The 4K cinematography, Hilmars’ evocative background score, UK filmmaker Ashley Morris’ assured directing — nearly everything about Arctic Drift is a work of art and a labour of love. Polar bears drop by the camp in the middle of the 24-hour polar night, and researchers are torn between chasing the curious bears away or playing a ga e of hide-and-watch. The bears are inquisitive, not dangerous, but they can turn dangerous in a heartbeat.
The Arctic currents are unrelenting, even where the ice is packed in at its densest, and yet GPS readings tell the scientists they are being pulled miles at a time, even though to the naked eye they appear to be trapped in static ice. The currents are not behaving the way they should.
Arctic Drift is compelling on so many levels, both as drama — will the scientists survive their mad, self-imposed exile? — and as science. MOSAiC was created to do a deep dive into the still misunderstood climate forces at work in the planet’s polar regions, and to answer unanswered questions.
How much ice is in the Arctic Ocean, anyway? It seems a disarmingly simple question, but the answer is complicated. Deceptively so. And elusive. Satellites tell us wide an area of ice can be at any given time, but how thick that ice is, and how it shapes itself and moves with the ocean currents, is less well known. Satellites can’t tell how thick the ice is; they can’t differentiate between ice and what might simply be snow lying on top of that ice. It’s a harrowing and yet achingly beautiful journey.
“You feel like you’re walking on the moon,” Julienne Stroeve, one of the remote sensor operators tasked with measuring the ice at its thickest, and thinnest, points. Stroeve confesses she has nearly 30 years of scientific experience in the far north, “but it’s always been during daylight.”
Bearing witness during the polar night, when it’s dark 24 hours a day, is almost literally an otherworldly experience , Stroeve says, her voice a near hush. “Because even if you’re a scientist working in the Arctic, you don’t get to experience that, you don’t get to see that.”
“That’s amazing … that’s very cool, my first polar fox,” she whispers, just moments later. when an Arctic fox skips and sniffs its way through the camp, muzzle down, nose to the snow, then skitters off into the darkness as quickly as it arrived.
Before the expedition — and the film — ends, COVID-19 will intervene from the outside world, and the scientists will face a difficult personal choice: whether to go home and be home with their families during the worst of the pandemic, hopefully to return at some nebulous, uncertain later date, or stay where they are. For most, it’s a hard decision.

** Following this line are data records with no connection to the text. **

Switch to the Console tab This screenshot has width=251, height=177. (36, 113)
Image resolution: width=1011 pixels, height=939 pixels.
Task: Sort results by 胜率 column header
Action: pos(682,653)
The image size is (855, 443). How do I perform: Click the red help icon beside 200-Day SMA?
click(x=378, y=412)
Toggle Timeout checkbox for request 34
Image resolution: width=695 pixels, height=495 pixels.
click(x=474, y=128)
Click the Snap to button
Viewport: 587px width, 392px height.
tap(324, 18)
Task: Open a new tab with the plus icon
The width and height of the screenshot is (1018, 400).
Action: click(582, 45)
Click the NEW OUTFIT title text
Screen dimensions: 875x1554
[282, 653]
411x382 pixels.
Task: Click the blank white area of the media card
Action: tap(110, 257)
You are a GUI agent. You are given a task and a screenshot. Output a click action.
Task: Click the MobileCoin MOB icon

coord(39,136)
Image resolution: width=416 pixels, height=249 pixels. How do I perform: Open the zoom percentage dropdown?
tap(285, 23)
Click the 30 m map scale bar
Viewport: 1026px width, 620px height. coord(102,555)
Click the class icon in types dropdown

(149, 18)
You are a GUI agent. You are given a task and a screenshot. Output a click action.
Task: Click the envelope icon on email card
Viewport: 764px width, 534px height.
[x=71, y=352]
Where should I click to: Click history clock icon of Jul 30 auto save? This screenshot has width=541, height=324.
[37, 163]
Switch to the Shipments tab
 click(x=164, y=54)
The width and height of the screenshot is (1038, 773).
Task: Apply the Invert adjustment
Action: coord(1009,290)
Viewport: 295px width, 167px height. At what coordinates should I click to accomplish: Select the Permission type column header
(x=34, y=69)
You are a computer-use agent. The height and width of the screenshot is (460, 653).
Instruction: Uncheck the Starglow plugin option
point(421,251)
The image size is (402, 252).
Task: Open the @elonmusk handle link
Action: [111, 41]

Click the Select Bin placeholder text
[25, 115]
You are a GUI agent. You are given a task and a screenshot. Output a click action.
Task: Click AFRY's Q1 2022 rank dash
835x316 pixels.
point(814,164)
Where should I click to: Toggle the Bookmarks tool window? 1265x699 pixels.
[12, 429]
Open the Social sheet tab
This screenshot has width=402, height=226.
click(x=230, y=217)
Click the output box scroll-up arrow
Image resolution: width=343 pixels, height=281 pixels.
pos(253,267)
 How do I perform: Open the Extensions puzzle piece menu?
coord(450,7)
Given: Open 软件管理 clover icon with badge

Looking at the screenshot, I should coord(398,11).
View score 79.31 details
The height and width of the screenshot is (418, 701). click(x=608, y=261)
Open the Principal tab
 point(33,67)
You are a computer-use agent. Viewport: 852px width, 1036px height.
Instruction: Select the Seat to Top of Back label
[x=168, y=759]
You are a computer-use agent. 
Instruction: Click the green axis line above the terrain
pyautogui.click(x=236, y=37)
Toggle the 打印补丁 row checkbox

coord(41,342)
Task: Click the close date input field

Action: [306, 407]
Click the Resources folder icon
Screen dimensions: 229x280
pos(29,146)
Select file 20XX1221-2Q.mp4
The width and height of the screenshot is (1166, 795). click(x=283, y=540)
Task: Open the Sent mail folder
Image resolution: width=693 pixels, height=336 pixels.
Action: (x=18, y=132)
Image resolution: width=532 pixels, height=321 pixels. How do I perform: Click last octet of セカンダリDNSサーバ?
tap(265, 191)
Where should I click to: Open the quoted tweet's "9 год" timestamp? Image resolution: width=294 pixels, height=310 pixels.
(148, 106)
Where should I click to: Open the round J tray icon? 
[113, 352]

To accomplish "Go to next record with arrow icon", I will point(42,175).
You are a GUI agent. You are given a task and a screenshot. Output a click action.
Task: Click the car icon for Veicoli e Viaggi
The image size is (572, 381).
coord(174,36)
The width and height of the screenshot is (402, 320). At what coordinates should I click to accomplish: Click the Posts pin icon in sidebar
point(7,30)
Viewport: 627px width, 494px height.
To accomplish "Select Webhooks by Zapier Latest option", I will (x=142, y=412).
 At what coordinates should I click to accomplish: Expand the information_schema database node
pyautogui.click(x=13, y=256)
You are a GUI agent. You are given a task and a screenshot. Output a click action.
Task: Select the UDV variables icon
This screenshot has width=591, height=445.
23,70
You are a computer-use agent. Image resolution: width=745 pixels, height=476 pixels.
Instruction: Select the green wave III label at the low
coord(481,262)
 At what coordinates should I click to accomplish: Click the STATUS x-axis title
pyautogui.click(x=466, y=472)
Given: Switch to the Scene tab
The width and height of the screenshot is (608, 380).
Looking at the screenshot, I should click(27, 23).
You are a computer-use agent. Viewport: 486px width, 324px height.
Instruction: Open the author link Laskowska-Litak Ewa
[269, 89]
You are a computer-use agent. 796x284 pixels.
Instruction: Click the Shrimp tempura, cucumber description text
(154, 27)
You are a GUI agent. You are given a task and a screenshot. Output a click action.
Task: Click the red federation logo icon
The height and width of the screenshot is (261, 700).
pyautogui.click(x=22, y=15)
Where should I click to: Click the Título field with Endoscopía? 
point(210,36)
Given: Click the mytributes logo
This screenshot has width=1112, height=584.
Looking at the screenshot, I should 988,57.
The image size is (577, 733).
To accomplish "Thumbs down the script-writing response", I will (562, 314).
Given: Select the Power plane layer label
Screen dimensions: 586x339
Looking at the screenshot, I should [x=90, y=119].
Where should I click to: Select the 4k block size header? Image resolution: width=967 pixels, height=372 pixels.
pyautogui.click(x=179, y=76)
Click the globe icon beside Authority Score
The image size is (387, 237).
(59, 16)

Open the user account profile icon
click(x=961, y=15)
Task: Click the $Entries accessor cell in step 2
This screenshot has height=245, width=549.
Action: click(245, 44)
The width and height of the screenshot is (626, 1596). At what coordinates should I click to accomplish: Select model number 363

Arctic Drift navigates the not always easy-to-find line between hard science, the beauty of the natural surroundings, and raw human emotion. Vishnu Nandan, a remote-sensor radar engineer and post-doctoral fellow from the University of Calgary neatly sums up the spirit of both the MOSAiC expedition and his own reason for being, just moments before the scientists mark Christmas Day in the High Arctic. “‘Vishnu’ means ‘preserver of the planet,’” he says quietly, with a shy smile, “and that’s my goal. I’m here to protect the planet. To protect everyone.”
God bless and good speed to that.
A trimmed, cut-down version of Arctic Drift aired in October on PBS NOVA and is available on YouTube, the NOVA’s website and on the PBS app. The longer, more complete version is streaming on Amazon Prime in Canada, and can be found on other streaming sites around the globe.